__What the task asks__
Each record has to be returned exactly as it appears.
----------------------------------------
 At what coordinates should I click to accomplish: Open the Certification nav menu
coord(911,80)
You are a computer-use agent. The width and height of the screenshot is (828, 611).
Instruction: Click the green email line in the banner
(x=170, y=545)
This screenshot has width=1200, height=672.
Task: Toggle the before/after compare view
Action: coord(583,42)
----------------------------------------
__Written solution__
 At what coordinates should I click to accomplish: Open the Certification nav menu
coord(911,80)
You are a computer-use agent. The width and height of the screenshot is (828, 611).
Instruction: Click the green email line in the banner
(x=170, y=545)
This screenshot has width=1200, height=672.
Task: Toggle the before/after compare view
Action: coord(583,42)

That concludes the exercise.